Investors in the frenzy of earning Virgen Points and optimizing the amount they could receive rush to stake AI Agents, unaware that they would not have any way to control their position of AI Agents during the staking & unstaking period. And it seems they have not realized the lessons from the end of 2024 and early 2025 concerning AI Agents.
With the war between Israel & Iran breaking out, the Crypto market is shaking violently; naturally, BTC has experienced corrections, followed by strong adjustments from the AI Agents market.
As of the time of writing, most AI Agents that previously shook the Virtuals Protocol ecosystem include:
- VIRGEN saw a 6x drop from its peak.
- ARBUS saw a 5x drop from its peak.
- MANEKI saw a 25x drop from its peak.
- IRIS saw a 10x drop from its peak.
- SOLACE saw a 5x drop from its peak.
- …
Hard Lessons Learned
First, with the Binance story, I recognized early on not to participate & did not share with the community because in weighing Risk & Reward we have:
- Reward: 1 – 2% daily profit. However, this profit is also not guaranteed as in some cases, when prices adjust by a few %, it could wipe out profits for that day.

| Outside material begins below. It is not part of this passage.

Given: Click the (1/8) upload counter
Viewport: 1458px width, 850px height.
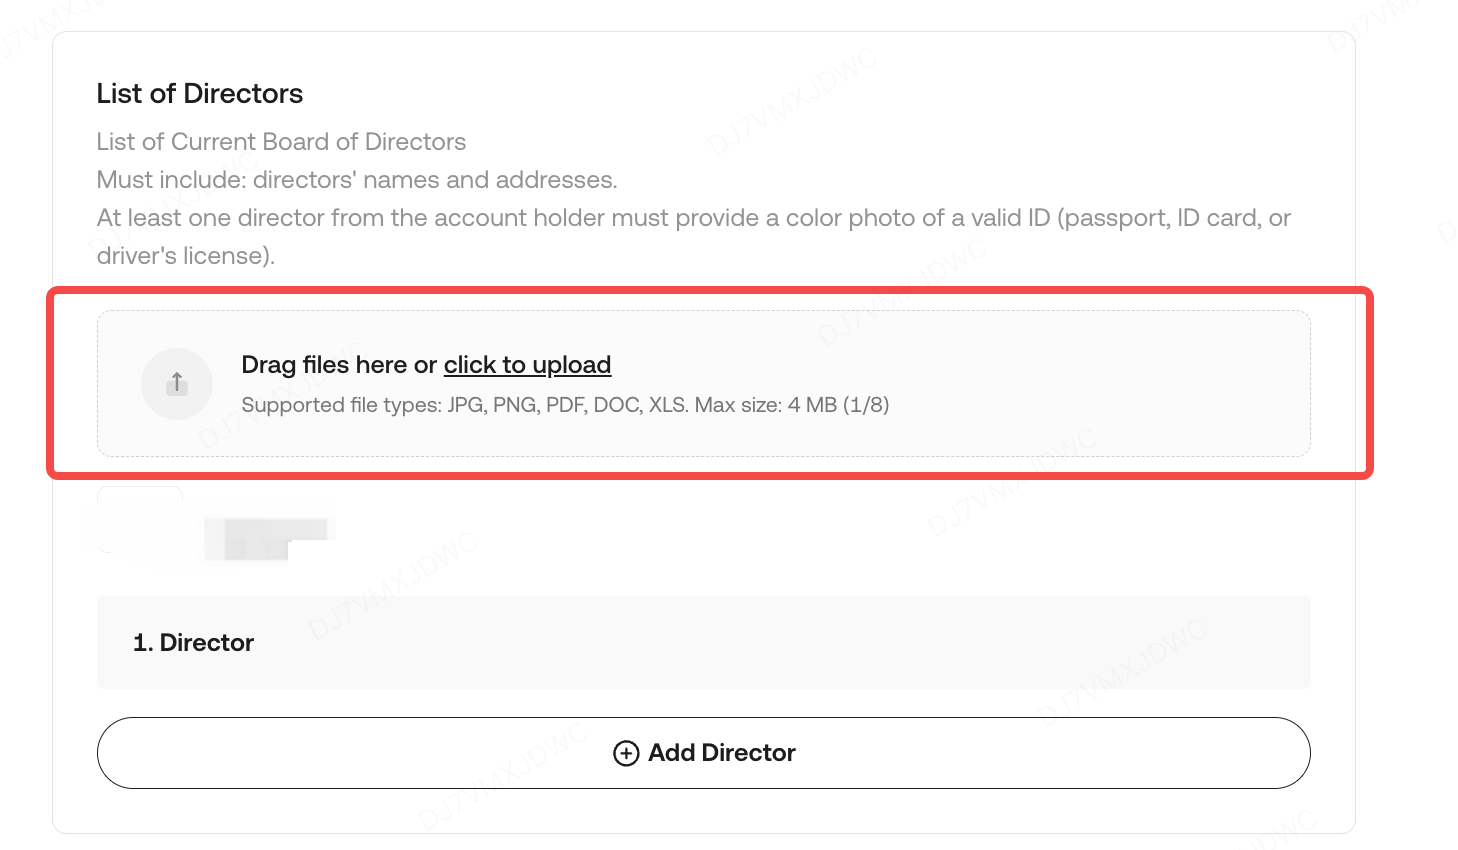Looking at the screenshot, I should (866, 405).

- Risk: In a volatile Altcoin market, prices can drop 20 – 50% in the blink of an eye, potentially leading to a sudden loss of 20 – 50% total asset value.
Therefore, from a personal perspective, I see the risk in providing liquidity on Binance Alpha as very high, especially in a bad market context where it could be pushed even higher than the theory suggests.

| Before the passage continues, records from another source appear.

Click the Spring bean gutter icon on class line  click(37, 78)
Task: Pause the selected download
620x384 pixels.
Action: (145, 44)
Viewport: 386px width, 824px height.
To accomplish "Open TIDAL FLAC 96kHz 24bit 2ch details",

With Virtuals, a seasoned investor will certainly recognize this as a trap because you will not be able to do anything with the token once staked or during the 14-day unstake period. Hence, I also share my strategy of not participating in staking AI Agents but rather waiting for the right moment to take profits successfully.
So, it is essential to
- Know when to take profits when it feels sufficient (don't wait until too late because overindulgence creates FOMO and FOMO won't take profits).
- Know when to stop when a project starts to turn against itself.

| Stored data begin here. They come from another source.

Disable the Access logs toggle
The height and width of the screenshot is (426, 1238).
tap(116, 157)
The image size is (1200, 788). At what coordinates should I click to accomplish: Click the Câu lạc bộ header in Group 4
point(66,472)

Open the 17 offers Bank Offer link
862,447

- Know how to manage risk. Stepping into any game requires calculating the highest risk and lowest profit, don't rush in like an uninformed mouse.
Conclusion
Through the two examples from Binance Alpha & Virtuals Protocol, it is evident that LP and staking models are not always "easy to eat." When rewards are designed unusually appealing, it could signal a trap. Investors need to stay alert, not just focus on short-term ROI while neglecting the potential for loss of capital or liquidity. Conducting thorough risk analysis, especially in an unstable market context, will help to limit the occurrence of significant unexpected losses.